The anonymous advertisements started soon after U.S. Rep. Jerry Nadler announced he would support the Iran nuclear agreement in September. “How Do You Spell Betrayal? N-A-D-L-E-R,” read one, which ran in a Brooklyn Orthodox paper. An angry New York State Assembly member sent a bus to Nadler’s office with a picture of the Iranian supreme leader waving happily on the side.
Nadler, 68, represents more Jews than any other member of the House of Representatives. He’s done so since the early 1990s from his base on Manhattan’s Upper West Side, holding a progressive line in Congress while grooming a generation of liberal Jewish Democrats who have gone on to hold major citywide and statewide offices in New York.

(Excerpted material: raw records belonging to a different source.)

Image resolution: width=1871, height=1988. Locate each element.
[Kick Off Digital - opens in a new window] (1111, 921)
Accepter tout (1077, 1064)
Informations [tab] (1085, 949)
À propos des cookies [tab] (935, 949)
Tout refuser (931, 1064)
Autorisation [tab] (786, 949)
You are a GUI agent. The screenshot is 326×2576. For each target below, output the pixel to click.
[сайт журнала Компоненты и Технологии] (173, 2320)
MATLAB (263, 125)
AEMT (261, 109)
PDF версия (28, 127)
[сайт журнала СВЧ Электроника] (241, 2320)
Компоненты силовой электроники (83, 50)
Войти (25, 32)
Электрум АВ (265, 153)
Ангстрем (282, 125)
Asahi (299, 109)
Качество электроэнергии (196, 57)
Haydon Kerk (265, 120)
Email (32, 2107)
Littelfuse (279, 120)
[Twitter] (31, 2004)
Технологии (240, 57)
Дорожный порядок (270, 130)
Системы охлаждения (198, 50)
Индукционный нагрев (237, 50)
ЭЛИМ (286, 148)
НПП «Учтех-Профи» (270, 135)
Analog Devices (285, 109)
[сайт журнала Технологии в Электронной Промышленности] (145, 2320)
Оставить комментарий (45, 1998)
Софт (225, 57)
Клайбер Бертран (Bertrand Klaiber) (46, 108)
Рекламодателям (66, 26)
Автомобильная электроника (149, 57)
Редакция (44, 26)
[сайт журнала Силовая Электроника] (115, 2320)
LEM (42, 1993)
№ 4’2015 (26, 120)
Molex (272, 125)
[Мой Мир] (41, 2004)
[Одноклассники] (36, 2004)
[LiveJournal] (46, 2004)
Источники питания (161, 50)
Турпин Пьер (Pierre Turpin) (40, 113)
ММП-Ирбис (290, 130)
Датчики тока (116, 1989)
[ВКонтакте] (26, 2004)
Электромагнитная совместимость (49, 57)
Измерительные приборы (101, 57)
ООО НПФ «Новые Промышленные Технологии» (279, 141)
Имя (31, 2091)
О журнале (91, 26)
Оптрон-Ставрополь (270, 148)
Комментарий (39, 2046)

As Congress prepared to vote on approving the Iranian nuclear agreement, opponents of the deal may have counted on the support of Nadler, who has a long record of defending the Israeli government’s position at tense moments. New York’s Jewish senator, Chuck Schumer, had come out hard against the deal, following the bulk of the Jewish communal institutional leaders and the Israeli government. But instead, after weeks of deliberation, Nadler issued a 5,000-word essay explaining why he had, in the end, decided to vote in favor of the deal. Some opponents reacted with fury.
Now, it seems likely that Nadler will face a Democratic opponent in the 2016 primary. He isn’t sweating it. “We’ll be prepared for it,” Nadler told the Forward in October. “We’ll handle it. I’ve done a lot of work in this district. People know me.”